Pixel coordinate grounding data:
=== Begin Enclosure ===
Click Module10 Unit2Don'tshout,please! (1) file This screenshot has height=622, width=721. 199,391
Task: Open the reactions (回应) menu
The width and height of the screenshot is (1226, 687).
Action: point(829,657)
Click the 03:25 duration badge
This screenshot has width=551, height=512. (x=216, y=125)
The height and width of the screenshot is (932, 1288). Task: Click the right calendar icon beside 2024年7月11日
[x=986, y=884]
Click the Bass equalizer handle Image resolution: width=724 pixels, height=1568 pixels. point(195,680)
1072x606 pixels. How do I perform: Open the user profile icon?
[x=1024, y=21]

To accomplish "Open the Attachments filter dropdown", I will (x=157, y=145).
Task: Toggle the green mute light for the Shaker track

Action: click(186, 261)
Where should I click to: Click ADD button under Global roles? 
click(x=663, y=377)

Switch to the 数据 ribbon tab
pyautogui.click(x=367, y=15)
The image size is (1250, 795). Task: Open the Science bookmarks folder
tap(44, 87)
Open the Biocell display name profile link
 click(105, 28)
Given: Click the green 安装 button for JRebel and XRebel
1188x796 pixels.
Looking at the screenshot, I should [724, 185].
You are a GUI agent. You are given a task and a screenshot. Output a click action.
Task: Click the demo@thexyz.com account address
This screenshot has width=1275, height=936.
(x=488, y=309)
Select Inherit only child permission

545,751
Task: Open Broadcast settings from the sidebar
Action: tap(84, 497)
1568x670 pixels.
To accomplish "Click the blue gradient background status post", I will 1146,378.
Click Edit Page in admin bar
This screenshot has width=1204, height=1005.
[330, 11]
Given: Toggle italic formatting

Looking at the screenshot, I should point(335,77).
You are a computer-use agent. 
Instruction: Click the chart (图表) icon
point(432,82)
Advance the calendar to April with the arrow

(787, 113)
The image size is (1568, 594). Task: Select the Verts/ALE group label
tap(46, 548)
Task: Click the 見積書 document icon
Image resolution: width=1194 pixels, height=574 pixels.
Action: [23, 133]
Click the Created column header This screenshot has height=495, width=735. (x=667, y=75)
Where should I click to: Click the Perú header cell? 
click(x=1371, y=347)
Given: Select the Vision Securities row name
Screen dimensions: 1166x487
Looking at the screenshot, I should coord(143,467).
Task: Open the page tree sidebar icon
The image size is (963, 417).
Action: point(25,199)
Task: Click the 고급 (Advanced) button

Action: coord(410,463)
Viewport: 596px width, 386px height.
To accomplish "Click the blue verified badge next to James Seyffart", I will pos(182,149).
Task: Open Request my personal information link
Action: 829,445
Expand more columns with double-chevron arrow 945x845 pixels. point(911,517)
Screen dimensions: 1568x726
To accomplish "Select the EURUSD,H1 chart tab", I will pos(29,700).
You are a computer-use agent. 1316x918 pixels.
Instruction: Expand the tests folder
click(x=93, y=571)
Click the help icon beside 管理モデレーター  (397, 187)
=== End Enclosure ===
▸ What this task involves
The full set of entries should be copied out exactly as given.

▸ Answer to this exercise
Click Module10 Unit2Don'tshout,please! (1) file This screenshot has height=622, width=721. 199,391
Task: Open the reactions (回应) menu
The width and height of the screenshot is (1226, 687).
Action: point(829,657)
Click the 03:25 duration badge
This screenshot has width=551, height=512. (x=216, y=125)
The height and width of the screenshot is (932, 1288). Task: Click the right calendar icon beside 2024年7月11日
[x=986, y=884]
Click the Bass equalizer handle Image resolution: width=724 pixels, height=1568 pixels. point(195,680)
1072x606 pixels. How do I perform: Open the user profile icon?
[x=1024, y=21]

To accomplish "Open the Attachments filter dropdown", I will (x=157, y=145).
Task: Toggle the green mute light for the Shaker track

Action: click(186, 261)
Where should I click to: Click ADD button under Global roles? 
click(x=663, y=377)

Switch to the 数据 ribbon tab
pyautogui.click(x=367, y=15)
The image size is (1250, 795). Task: Open the Science bookmarks folder
tap(44, 87)
Open the Biocell display name profile link
 click(105, 28)
Given: Click the green 安装 button for JRebel and XRebel
1188x796 pixels.
Looking at the screenshot, I should [724, 185].
You are a GUI agent. You are given a task and a screenshot. Output a click action.
Task: Click the demo@thexyz.com account address
This screenshot has width=1275, height=936.
(x=488, y=309)
Select Inherit only child permission

545,751
Task: Open Broadcast settings from the sidebar
Action: tap(84, 497)
1568x670 pixels.
To accomplish "Click the blue gradient background status post", I will 1146,378.
Click Edit Page in admin bar
This screenshot has width=1204, height=1005.
[330, 11]
Given: Toggle italic formatting

Looking at the screenshot, I should point(335,77).
You are a computer-use agent. 
Instruction: Click the chart (图表) icon
point(432,82)
Advance the calendar to April with the arrow

(787, 113)
The image size is (1568, 594). Task: Select the Verts/ALE group label
tap(46, 548)
Task: Click the 見積書 document icon
Image resolution: width=1194 pixels, height=574 pixels.
Action: [23, 133]
Click the Created column header This screenshot has height=495, width=735. (x=667, y=75)
Where should I click to: Click the Perú header cell? 
click(x=1371, y=347)
Given: Select the Vision Securities row name
Screen dimensions: 1166x487
Looking at the screenshot, I should coord(143,467).
Task: Open the page tree sidebar icon
The image size is (963, 417).
Action: point(25,199)
Task: Click the 고급 (Advanced) button

Action: coord(410,463)
Viewport: 596px width, 386px height.
To accomplish "Click the blue verified badge next to James Seyffart", I will pos(182,149).
Task: Open Request my personal information link
Action: 829,445
Expand more columns with double-chevron arrow 945x845 pixels. point(911,517)
Screen dimensions: 1568x726
To accomplish "Select the EURUSD,H1 chart tab", I will pos(29,700).
You are a computer-use agent. 1316x918 pixels.
Instruction: Expand the tests folder
click(x=93, y=571)
Click the help icon beside 管理モデレーター  (397, 187)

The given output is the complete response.